UP – DIÁLOGOS ATLÂNTICOS

Luís Fernando Veríssimo & Miguel Sousa Tavares

São ambos escritores e filhos de dois ícones da literatura em língua portuguesa. A prosa de ambos celebrizou-se na imprensa e ambos usam a ironia como arma de expressão.No trato social, um é tímido e contido, o outro, tem temperamento intempestivo. Num encontro vibrante, no lisboeta Hotel Pestana Palace, o brasileiro Luís Fernando Veríssimo e o português Miguel Sousa Tavares falaram sobre história, política, memórias pessoais, literatura e sexo.
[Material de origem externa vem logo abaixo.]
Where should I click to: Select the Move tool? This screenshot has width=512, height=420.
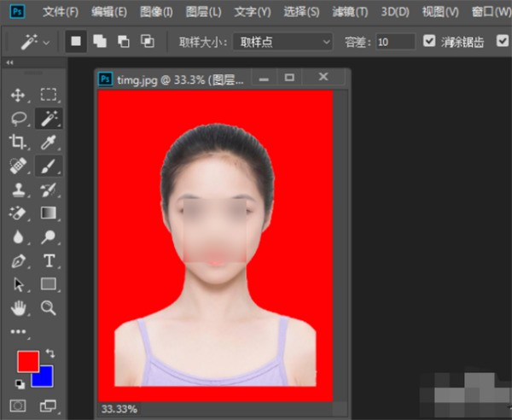pos(17,95)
E uniram Portugal e o Brasil como símbolo de irmandade.

Luís Fernando Veríssimo

Nasceu em Porto Alegre (1936), onde ainda hoje vive, com a mulher, Lúcia. Tem três filhos. Com mais de 60 títulos editados, é um dos mais importantes escritores brasileiros da atualidade, reconhecido mestre da sátira de costumes, praticada sobretudo em crónicas na imprensa, mas também em cartoons e textos de humor, em séries de televisão, em peças de teatro e em romances bissextos. Apaixonado pelo jazz, toca saxofone, às vezes em público. Tímido, muito avesso ao contacto público, é feroz e divertidíssimo no domínio da palavra escrita. É filho do escritor Érico Veríssimo (1905-1975), um dos maiores ícones da literatura brasileira do século XX. Em «O gigolô das palavras», uma das suas crónicas mais aclamadas, defendeu: «A Gramática precisa de apanhar todos os dias para saber quem é que manda.»

Miguel Sousa Tavares

Jornalista e escritor português, nasceu no Porto (1952), onde passou a infância e a juventude e de cujo clube de futebol é um adepto ferrenho. É filho da grande poetisa portuguesa Sophia de Mello Breyner Andresen (1919-2004). Abandonou a advocacia pelo jornalismo, dirigiu revistas e firmou-se como um dos mais brilhantes e aguerridos cronistas e comentadores políticos portugueses. Após publicar livros de reportagem, crónicas e histórias de viagens, estreou-se no romance, em 2004, com Equador, sobre os últimos anos da Monarquia em Portugal e na colónia de São Tomé e Príncipe, best sellertraduzido em mais de uma dezena de línguas. Tem três filhos, os seus livros para crianças integram o Plano Nacional de Leitura e é um excelente cozinheiro, dizem os felizardos que, em privado, provam os seus pratos.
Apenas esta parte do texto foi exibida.